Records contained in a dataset
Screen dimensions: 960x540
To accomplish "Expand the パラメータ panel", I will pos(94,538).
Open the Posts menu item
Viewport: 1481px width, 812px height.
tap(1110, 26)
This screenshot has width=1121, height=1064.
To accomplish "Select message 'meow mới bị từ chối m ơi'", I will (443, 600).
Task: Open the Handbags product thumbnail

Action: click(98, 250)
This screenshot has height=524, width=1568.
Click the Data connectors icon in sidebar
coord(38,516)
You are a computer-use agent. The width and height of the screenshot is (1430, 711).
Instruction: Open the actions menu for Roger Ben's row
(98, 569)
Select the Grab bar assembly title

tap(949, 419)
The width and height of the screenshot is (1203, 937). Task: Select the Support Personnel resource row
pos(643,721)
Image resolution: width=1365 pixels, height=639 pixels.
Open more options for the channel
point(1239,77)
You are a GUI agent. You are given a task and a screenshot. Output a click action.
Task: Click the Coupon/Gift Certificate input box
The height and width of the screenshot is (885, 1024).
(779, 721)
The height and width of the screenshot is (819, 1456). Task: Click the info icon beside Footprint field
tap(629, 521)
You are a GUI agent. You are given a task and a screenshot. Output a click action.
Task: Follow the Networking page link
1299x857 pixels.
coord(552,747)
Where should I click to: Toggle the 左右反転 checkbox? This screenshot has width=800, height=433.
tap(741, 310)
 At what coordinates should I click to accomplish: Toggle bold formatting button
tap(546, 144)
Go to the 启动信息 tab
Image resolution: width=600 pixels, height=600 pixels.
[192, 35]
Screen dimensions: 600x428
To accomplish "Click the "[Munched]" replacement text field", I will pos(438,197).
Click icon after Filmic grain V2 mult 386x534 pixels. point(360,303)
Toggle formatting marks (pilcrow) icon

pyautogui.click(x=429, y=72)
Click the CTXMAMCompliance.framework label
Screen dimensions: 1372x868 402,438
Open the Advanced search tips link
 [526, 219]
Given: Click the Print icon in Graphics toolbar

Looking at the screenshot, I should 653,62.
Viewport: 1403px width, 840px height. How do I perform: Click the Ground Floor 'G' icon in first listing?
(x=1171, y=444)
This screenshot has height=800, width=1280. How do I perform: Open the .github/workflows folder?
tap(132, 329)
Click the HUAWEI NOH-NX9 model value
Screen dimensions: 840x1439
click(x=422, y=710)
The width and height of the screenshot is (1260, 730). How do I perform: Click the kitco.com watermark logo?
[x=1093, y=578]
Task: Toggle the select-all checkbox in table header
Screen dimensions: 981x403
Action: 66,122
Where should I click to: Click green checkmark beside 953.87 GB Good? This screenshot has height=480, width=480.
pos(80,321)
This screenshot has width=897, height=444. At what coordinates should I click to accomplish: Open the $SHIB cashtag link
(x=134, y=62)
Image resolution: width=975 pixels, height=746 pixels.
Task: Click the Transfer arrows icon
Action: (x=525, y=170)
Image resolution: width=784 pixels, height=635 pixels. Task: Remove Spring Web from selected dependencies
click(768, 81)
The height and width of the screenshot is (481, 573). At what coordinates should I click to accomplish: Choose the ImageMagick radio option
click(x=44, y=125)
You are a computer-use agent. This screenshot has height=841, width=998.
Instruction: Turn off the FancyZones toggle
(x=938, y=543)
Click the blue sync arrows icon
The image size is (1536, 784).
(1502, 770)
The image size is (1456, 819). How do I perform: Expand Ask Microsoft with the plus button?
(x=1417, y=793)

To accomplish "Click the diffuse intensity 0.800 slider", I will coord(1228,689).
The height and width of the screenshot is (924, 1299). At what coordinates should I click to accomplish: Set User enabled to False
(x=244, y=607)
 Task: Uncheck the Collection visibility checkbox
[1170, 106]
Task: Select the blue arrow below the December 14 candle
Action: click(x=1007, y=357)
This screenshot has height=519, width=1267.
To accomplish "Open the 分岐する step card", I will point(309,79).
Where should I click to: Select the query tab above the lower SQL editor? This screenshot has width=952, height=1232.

> _Given instruction_
Reproduce the part of the data that opens with the line containing "Viewport: 1403px width, 840px" and closes with the line containing "Action: 66,122", including both of those lines.

> _Solution for this exercise_
Viewport: 1403px width, 840px height. How do I perform: Click the Ground Floor 'G' icon in first listing?
(x=1171, y=444)
This screenshot has height=800, width=1280. How do I perform: Open the .github/workflows folder?
tap(132, 329)
Click the HUAWEI NOH-NX9 model value
Screen dimensions: 840x1439
click(x=422, y=710)
The width and height of the screenshot is (1260, 730). How do I perform: Click the kitco.com watermark logo?
[x=1093, y=578]
Task: Toggle the select-all checkbox in table header
Screen dimensions: 981x403
Action: 66,122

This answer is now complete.